Il est étonnant que le Conseil fédéral coopère aussi docilement avec ce groupe d’Etats, alors qu’il avait auparavant fait de gros efforts pour que la Suisse soit représentée au Conseil de sécurité de l’ONU. Il faut mettre fin à cette politique étrangère incohérente. Il s’agit aujourd’hui de bien plus que de la Suisse, il s’agit du principe même de la neutralité et du droit souverain des Etats à s’abstenir de participer à un conflit militaire et à des guerres économiques. Il s’agit donc des droits des quelque 150 Etats du monde qui n’appartiennent pas à l’une des alliances occidentales et des 100 Etats qui n’ont pas été invités à la conférence de Joe Biden sur la démocratie.

Au cours des 25 années qui ont suivi l’effondrement du Pacte de Varsovie, il est apparu que les conflits vraiment difficiles à résoudre sont ceux qui n’opposent pas le noir aux blanc, mais le gris au gris. Ce sont précisément les contradictions difficiles à trancher juridiquement qui incitent le plus souvent à recourir à la violence.

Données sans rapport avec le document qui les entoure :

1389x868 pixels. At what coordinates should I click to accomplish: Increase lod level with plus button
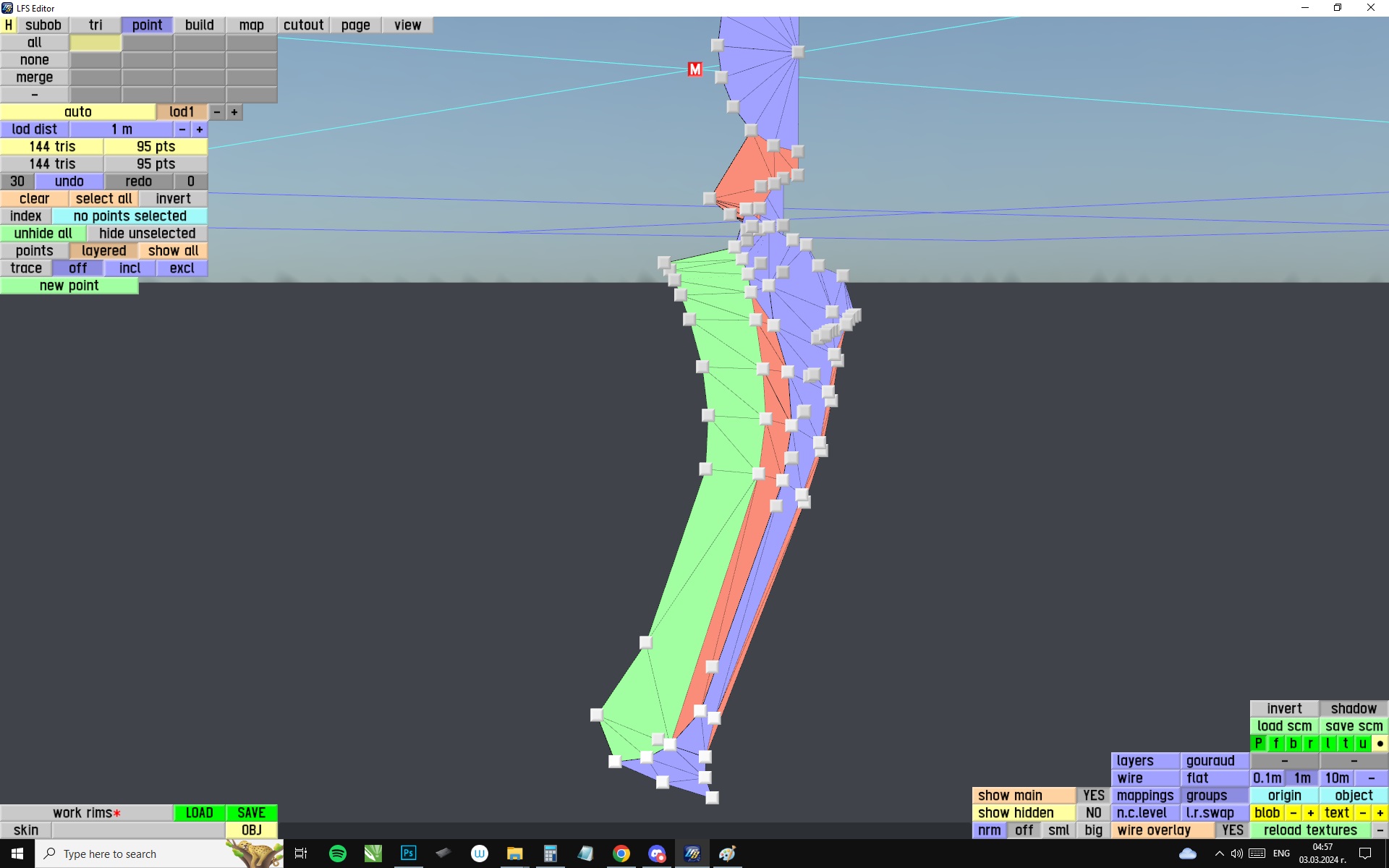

Et ce sont les personnes absolument convaincues d’elles-mêmes, les bien-pensantes, qui sont les premières à développer une nouvelle théorie de la «guerre juste». C’est précisément en sachant cela que nous devrions nous opposer à toute idéologisation du concept de neutralité et de paix.

La neutralité sans donner de leçons aux autres est la direction vers laquelle nous devrions tendre. La neutralité est l’attitude de ceux qui connaissent les zones d’ombre, les divers gris, et qui ne se laissent pas mettre en position de sujet de concepts géopolitiques contre d’autres peuples. La neutralité a tout de même empêché plusieurs fois la Suisse de participer à des guerres de l’OTAN contraires au droit international.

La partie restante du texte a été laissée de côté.